*** Available data ***

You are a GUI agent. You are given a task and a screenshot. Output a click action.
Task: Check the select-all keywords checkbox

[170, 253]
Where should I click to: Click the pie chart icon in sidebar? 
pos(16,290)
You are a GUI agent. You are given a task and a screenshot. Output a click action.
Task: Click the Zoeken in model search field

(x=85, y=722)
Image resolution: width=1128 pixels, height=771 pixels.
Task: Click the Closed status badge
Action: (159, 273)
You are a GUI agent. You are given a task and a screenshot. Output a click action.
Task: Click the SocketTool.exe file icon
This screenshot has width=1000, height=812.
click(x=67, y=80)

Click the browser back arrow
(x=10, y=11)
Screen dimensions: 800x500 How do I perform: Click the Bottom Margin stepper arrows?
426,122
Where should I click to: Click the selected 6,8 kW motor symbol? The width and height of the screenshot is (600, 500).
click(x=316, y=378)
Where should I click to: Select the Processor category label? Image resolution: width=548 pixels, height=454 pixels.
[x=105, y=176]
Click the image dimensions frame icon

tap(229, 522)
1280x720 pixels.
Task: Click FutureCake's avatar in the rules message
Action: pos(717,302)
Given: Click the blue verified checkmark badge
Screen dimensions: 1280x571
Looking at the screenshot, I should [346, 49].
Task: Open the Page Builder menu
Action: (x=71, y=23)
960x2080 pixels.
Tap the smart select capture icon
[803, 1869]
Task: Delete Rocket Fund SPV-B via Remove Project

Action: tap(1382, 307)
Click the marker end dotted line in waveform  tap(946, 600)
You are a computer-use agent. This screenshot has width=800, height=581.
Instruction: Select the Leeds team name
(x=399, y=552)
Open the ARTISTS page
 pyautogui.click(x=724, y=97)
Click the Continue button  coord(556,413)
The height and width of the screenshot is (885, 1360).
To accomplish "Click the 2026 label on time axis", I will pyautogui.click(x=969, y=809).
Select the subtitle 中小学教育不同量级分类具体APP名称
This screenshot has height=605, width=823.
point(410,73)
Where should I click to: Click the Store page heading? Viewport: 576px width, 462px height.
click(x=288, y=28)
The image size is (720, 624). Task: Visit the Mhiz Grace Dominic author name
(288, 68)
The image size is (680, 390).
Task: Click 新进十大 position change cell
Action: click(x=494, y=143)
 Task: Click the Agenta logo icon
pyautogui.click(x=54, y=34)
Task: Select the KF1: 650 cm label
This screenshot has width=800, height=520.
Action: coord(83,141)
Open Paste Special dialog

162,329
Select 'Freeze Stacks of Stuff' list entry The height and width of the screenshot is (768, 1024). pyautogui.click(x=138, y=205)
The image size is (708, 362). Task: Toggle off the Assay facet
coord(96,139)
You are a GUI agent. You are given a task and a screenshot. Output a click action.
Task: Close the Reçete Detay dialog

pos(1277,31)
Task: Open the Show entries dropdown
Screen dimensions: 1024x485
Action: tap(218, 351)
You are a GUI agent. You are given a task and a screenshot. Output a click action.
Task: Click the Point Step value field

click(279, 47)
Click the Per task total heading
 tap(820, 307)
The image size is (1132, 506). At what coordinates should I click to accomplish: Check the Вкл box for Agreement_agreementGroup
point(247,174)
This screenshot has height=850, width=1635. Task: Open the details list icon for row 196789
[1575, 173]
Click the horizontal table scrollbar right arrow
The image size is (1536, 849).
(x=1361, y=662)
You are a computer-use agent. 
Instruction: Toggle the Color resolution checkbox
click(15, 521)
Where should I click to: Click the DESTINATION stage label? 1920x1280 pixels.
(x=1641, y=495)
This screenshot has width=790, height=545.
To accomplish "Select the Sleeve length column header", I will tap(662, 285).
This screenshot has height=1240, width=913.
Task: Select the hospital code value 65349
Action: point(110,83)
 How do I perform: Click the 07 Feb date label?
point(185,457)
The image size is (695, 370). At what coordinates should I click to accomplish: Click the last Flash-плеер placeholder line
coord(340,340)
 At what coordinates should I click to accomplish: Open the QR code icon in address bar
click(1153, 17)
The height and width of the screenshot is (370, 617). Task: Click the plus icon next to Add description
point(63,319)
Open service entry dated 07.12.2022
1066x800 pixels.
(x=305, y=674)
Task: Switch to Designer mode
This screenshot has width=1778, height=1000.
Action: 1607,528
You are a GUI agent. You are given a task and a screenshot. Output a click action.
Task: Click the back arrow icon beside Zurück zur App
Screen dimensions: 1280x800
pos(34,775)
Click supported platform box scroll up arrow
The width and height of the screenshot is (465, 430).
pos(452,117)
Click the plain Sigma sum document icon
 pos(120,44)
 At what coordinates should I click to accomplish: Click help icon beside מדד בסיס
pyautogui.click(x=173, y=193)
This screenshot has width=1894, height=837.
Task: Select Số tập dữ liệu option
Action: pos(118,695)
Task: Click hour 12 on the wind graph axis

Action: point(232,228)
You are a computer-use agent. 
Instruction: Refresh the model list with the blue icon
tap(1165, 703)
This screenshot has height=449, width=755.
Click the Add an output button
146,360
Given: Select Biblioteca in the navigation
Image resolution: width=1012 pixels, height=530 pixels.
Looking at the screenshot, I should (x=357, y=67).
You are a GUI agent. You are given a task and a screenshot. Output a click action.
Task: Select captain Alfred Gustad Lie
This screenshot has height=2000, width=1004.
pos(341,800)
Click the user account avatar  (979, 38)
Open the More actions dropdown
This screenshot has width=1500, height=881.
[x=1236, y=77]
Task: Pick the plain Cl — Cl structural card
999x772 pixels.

*** End of Available data ***

Task details: I'd like every line with the string "entry" copied from the listing.

Exercise result:
Select 'Freeze Stacks of Stuff' list entry The height and width of the screenshot is (768, 1024). pyautogui.click(x=138, y=205)
Open service entry dated 07.12.2022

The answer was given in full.